PROBLEM DETAILS>
From the line containing "1024x516 pixels. How" to the end of the records below, both included, every line should be repeated exactly; pictures should be dropped.

** Opening EXERCISE INPUT block **

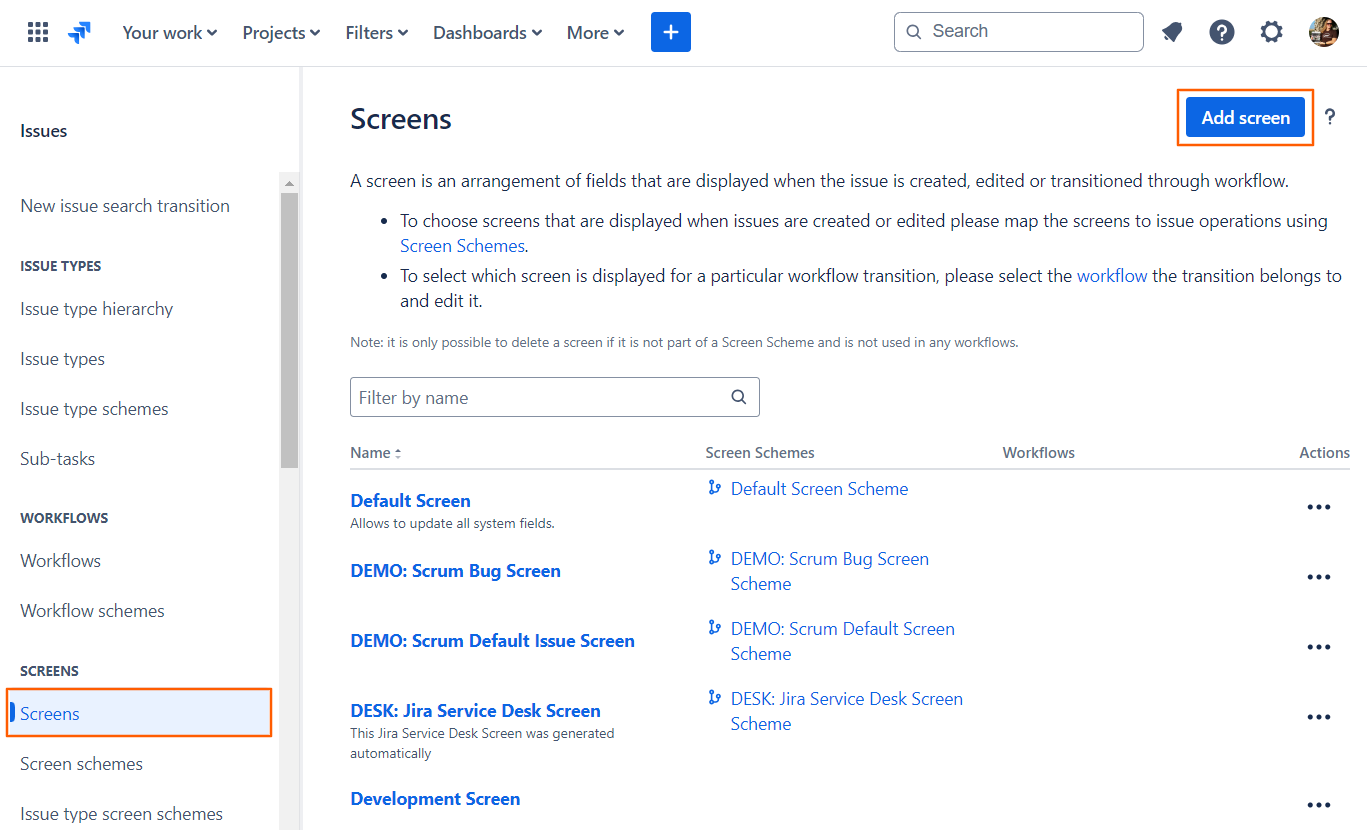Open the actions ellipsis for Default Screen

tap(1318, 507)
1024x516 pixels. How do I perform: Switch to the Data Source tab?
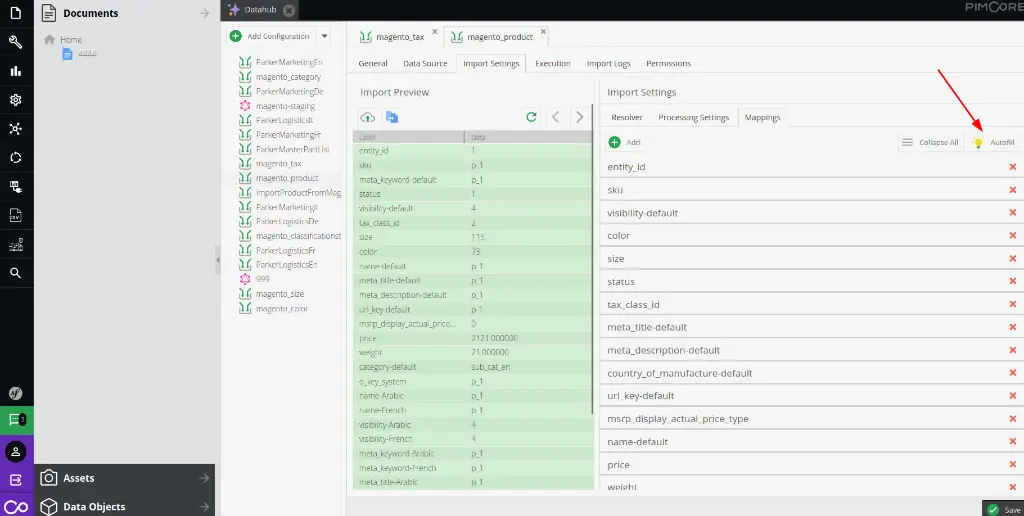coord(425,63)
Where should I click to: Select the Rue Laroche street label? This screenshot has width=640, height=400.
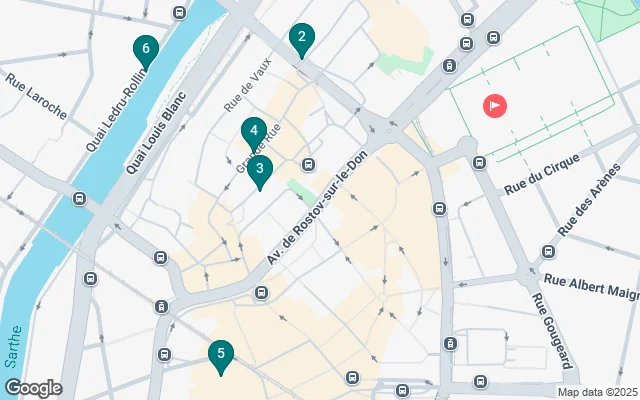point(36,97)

** Closing EXERCISE INPUT block **

TASK OUTPUT>
1024x516 pixels. How do I perform: Switch to the Data Source tab?
coord(425,63)
Where should I click to: Select the Rue Laroche street label? This screenshot has width=640, height=400.
point(36,97)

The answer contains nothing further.